Work in Progress, dont read below if you dont want it spoiled for you.
Pripyat was founded on 4 February 1970, the ninth nuclear city in the Soviet Union, for the Chernobyl Nuclear Power Plant. It was officially proclaimed a city in 1979, and had grown to a population of roughly 50,000. Considered ahead of it's time, the city was mainly industrial and modeled itself as such. Most of the residential buildings were constructed like project buildings to maximize space efficiency. Below are some pictures capturing life before the incident.
The Chernobyl incident itself occurred on April 26, 1986. At the time the staff of Chernomyrdin NPP were conducting a safety exercise(ironic right?) when the reactor itself failed to cool. As it began heating up the staff there tried running a immediate shutdown protocol which caused a small explosion and increased the severity of the situation. A second, more powerful explosion occurred about two or three seconds after the first; this explosion dispersed the damaged core and effectively terminated the nuclear chain reaction. However, this explosion also compromised more of the reactor containment vessel and ejected superheated lumps of graphite moderator. The ejected graphite and the demolished channels still in the remains of the reactor vessel caught fire on exposure to air, greatly contributing to the spread of radioactive fallout and the contamination of outlying areas. According to observers outside Unit 4(the effected unit), burning lumps of material and sparks shot into the air above the reactor. Some of them fell onto the roof of the machine hall and started a fire. About 25 percent of the red-hot graphite blocks and overheated material from the fuel channels was ejected. Parts of the graphite blocks and fuel channels were out of the reactor building. As a result of the damage to the building an airflow through the core was established by the high temperature of the core. The air ignited the hot graphite and started a graphite fire. At this point massive amounts of radiation was pouring out of the facility and no one knew the severity of the situation.

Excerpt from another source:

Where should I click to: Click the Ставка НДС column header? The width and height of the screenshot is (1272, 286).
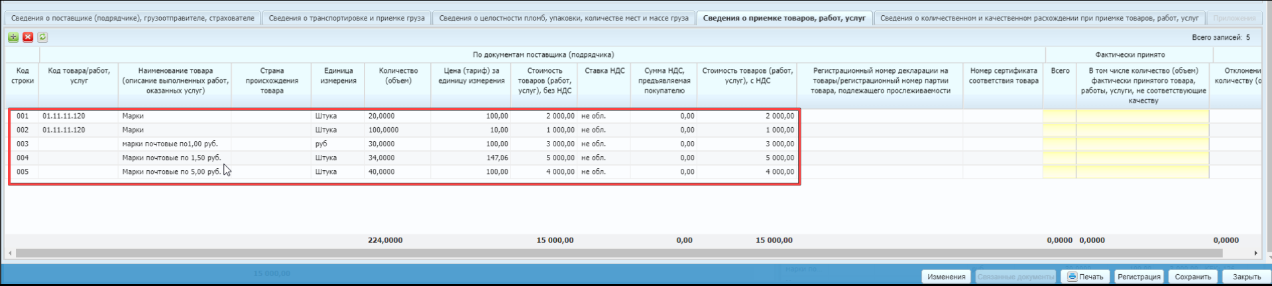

Firefighters were called in to extinguish the flames on the roof, they were told that it was an electrical fire that had broke out across the plant. From the testimony of the few surviving firemen who tended to the lower level fires, there those who went on the roof were never seen again and presumed to have died almost instantly from the radiation.

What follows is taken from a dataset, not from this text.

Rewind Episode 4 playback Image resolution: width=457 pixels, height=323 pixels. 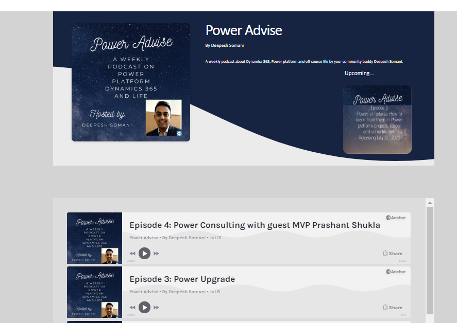click(x=132, y=254)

Despite all this commotion the public wasn't notified for 2 days of what actually happen and the radiation was allowed to harm the local populace. Thousands of hospital entries of people with a heavy metallic tastes in their mouths, seeing random flashes of light, fainting, feeling of needles all over their bodies, uncontrollable fits of vomiting and coughing but still the soviet government refused to admit what happened. Only after radiation levels set off alarms at the Forsmark Nuclear Power Plant in Sweden did the Soviets inform the citizens of what happened through a 20 sec commercial that consisted of 3 sentences, hardly stating the severity of the situation.

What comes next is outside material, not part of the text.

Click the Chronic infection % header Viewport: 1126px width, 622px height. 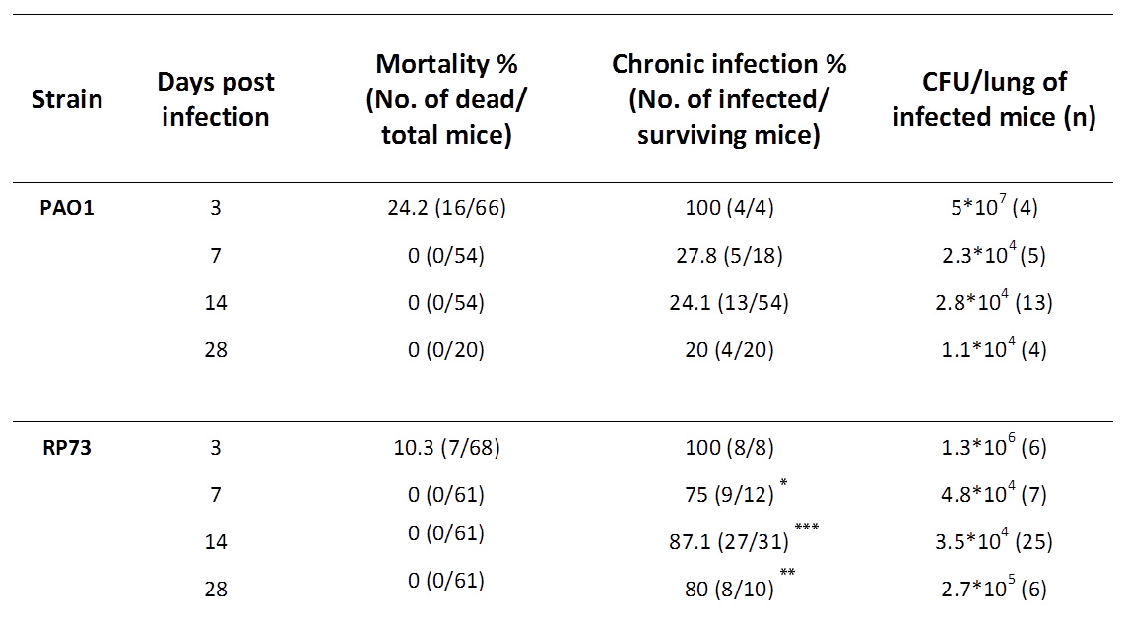click(x=728, y=98)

The radiation itself did a considerable amount of damage through all of europe and is estimated to be the direct cause of over 40,000 premature cancer cases.
This amount of concentrated radiation also managed to create some of the world's most bizarre phenomenons. One such wonder is the red forest. It's a section of the neighboring wilderness surrounding the power plant that received the highest doses of radiation. Notice how you can see the cone shaped trajectory stemming from the smokestack.
It's red as if locked in a permanent autumn season, the radiation also formed the odd shapes within the trees.
The red forest is infested with wild boars, whose population multiplied 8x between the years 1986 through 1988.